Postapocalyptic Legend Campaign

Hopeless

Mongoose
I've been running a game set in a future earth setting roughly 1500 to 2000 years from now following a cataclysmic series of disasters thats returned humanity to the bronze age and I wanted to get your view on some of the background details.

Just how much technology would you feel would have been retained in such a setting?

I've been tempted to explain away the return of magic through runes, sorcerors make use of one as part of their mage name, priests gain power through their holy symbols which bear one or more runes that make up the name of their patron deity/entity and others gain the ability to wield magic either through bloodlines to someone in their ancestry who bounded themselves to a rune thereby granting them the ability to make use of common magic.

However its not as readily available as this would seem.

In the game I'm running I'm looking at explaining this that one habitat having secured access to five such runes essentially representing the elements; air, earth, fire, water and one other that I'm still considering and these runes allowed them to build an empire that was broken because they had to place one of their runes in certain inhabited areas to expand their influence so when those areas successfully rebelled they lost that rune which drastically reduced the area they could wield their magic effectively.

In the last game I ran the player characters' discovered the rune of fire and bonded themselves to it eventually learning the spell to summon a familiar like the creatures from final fantasy.
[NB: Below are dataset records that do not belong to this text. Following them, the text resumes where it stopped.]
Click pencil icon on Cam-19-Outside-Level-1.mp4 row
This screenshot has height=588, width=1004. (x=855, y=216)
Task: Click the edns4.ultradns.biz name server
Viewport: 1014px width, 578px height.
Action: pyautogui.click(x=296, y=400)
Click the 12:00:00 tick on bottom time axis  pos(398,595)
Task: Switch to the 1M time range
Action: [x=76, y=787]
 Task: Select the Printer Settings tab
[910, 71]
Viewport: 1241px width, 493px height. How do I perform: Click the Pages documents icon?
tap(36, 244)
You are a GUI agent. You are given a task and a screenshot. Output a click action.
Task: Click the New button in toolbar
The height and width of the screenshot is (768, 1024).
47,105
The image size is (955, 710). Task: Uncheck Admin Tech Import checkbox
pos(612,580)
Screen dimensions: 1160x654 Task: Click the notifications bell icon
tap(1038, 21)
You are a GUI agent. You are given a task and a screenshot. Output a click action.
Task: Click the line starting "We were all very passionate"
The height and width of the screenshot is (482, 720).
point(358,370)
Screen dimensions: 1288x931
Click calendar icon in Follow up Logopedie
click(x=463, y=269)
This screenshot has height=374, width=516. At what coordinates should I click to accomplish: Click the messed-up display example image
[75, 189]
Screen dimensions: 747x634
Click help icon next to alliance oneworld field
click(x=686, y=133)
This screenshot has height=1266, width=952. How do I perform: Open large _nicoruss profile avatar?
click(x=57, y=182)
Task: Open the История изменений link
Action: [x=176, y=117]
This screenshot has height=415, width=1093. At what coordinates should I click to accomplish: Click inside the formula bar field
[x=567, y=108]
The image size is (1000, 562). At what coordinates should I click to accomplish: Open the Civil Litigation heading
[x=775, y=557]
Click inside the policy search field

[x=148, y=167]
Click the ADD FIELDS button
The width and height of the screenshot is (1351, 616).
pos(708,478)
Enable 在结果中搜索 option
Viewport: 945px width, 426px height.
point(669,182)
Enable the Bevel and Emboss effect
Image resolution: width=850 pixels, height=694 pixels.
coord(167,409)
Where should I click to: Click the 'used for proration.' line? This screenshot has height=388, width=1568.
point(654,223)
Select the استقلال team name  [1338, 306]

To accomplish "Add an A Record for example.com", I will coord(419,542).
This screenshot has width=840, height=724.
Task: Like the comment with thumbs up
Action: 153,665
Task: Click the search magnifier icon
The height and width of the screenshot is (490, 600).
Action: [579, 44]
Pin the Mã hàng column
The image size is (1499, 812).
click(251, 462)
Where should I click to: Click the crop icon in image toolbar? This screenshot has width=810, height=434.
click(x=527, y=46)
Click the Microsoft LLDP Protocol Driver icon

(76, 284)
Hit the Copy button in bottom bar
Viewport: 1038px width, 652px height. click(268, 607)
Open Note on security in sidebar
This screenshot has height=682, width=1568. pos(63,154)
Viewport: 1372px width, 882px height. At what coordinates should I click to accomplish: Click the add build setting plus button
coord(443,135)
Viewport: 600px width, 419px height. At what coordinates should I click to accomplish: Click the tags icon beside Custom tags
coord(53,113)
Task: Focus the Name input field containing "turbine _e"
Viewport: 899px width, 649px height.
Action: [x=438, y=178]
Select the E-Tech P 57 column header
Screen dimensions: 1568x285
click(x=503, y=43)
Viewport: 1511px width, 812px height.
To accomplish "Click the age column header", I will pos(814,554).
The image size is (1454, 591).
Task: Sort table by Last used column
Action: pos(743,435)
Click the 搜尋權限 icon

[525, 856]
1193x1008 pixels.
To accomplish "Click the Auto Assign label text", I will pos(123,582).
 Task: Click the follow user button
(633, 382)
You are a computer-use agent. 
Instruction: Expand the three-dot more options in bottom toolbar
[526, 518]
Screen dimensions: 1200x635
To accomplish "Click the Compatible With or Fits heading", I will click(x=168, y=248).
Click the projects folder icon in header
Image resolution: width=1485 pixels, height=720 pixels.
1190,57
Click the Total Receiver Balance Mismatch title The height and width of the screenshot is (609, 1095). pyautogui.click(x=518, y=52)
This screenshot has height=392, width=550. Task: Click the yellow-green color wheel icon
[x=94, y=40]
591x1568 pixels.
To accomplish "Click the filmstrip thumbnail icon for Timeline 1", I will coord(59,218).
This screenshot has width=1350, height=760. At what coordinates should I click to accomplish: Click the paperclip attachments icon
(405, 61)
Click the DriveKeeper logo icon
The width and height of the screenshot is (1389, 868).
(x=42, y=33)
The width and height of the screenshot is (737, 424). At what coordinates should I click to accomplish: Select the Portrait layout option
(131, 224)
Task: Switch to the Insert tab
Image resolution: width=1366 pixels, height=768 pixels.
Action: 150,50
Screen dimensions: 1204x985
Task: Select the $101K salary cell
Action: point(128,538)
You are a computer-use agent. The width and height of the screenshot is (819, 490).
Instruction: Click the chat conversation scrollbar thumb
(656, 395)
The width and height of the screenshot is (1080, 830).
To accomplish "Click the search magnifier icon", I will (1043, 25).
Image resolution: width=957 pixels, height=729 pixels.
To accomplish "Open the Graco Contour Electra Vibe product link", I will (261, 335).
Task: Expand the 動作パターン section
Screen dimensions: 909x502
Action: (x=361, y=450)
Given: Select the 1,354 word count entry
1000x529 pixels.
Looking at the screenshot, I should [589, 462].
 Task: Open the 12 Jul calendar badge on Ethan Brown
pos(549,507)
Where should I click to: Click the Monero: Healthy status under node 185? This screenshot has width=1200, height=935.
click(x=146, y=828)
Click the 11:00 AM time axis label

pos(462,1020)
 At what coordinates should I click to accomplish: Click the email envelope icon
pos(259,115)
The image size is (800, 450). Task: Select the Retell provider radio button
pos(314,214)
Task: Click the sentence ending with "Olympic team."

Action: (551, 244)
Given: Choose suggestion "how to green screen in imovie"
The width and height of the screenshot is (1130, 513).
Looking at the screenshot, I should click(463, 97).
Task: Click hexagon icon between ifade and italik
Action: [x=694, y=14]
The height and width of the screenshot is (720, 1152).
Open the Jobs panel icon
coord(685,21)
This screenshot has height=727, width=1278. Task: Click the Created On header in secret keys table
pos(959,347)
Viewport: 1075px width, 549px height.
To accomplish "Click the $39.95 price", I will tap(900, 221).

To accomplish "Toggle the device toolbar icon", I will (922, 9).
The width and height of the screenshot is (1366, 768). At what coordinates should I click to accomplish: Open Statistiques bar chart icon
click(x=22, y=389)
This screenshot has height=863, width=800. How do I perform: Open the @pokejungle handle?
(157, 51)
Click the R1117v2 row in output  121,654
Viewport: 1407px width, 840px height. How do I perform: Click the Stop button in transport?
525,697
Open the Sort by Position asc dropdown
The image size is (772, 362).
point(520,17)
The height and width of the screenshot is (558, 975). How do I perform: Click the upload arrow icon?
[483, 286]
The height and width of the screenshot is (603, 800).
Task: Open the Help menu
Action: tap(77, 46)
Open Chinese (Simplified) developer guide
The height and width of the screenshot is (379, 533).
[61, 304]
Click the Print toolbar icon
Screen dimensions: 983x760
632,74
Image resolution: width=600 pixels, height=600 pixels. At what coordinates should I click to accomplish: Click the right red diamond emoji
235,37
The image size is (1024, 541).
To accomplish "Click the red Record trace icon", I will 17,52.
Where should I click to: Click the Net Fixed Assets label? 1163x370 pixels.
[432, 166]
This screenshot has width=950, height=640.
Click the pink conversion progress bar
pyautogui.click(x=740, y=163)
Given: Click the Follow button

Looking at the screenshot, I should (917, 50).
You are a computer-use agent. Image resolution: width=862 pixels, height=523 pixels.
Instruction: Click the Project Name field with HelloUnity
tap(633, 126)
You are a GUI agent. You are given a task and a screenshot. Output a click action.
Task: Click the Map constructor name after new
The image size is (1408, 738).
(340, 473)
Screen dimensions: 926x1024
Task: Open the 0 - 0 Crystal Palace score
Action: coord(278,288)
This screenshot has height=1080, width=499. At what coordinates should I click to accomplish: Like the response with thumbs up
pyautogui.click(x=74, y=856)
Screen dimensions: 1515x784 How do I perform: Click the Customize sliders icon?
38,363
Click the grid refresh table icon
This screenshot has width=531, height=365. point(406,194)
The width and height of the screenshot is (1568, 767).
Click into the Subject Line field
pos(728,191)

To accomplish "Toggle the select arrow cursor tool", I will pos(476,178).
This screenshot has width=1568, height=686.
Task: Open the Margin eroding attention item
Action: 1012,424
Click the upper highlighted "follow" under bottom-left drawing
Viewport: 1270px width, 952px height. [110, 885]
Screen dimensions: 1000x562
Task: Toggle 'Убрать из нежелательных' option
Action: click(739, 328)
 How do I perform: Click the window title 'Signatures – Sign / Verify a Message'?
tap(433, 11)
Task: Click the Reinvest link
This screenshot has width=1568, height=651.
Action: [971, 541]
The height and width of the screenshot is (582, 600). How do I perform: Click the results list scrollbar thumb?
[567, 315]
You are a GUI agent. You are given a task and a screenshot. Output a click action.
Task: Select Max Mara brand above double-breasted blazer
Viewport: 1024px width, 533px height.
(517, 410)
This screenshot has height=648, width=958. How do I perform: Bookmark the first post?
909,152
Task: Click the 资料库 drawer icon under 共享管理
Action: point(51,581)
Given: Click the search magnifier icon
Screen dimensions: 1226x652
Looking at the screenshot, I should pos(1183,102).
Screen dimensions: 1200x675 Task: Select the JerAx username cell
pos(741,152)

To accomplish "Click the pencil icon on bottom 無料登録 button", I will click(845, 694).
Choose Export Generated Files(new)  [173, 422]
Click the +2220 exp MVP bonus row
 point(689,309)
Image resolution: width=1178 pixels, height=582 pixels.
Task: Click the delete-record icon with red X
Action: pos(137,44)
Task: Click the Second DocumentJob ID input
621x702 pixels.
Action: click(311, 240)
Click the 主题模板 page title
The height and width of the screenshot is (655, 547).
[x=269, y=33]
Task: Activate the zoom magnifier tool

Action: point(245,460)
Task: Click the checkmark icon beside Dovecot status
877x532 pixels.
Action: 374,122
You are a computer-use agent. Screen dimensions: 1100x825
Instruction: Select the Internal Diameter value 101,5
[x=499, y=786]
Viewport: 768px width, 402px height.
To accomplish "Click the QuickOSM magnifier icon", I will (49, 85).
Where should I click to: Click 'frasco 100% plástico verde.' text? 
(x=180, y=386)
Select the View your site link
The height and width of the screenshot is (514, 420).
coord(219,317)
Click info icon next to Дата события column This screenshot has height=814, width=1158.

Each character represented a member of the five families whose inherited rune bound represented one of the runes their home village Tarmsen once wielded to be the dominant power of the reawakening world some four to six centuries past.

One could summon a hound a literal hell hound since through its summoner it had the fire aspect but the others had different elemental aspect which meant the air aspect who could summon a hawk effectively summoned a phoenix (air-fire) the water summoned a steam horse (water-fire) and the last a lava wolf (earth-fire) but gained access to a talisman which would be the only way they could summon their familars outside of the borders of their village.

They know there are other runes but as yet haven't discovered they aren't within the boundaries of their village which is why I wanted to find out what you think about all this.

Given Legend isn't Runequest and I'm not looking to use the older system's rules on such I wanted to find out if just using the runes as an explanation for the ability to cast magic is good enough in itself.

Also I was wondering how much current technology could be retained since in the game mentioned above I have stated that their village have retained hot and cold running water, toilets, sewer systems although most of the rest has dwindled to bronze age resources it is located above a still working underground shelter that was designed to protect a reasonable population from the days when the cataclysm occured.

The only other settlements my players have visited was in the other game run in the same setting where they're on a quest to secure the barony for the area even though one of them has accidentally secured one part of the raiment that would recognise her as the duchess for the area (Essex if you're curious) but they also have retained some of the amenities we'd have now but not weapon & armour technology (including tanks if you're wondering) although I am wondering about steam tech.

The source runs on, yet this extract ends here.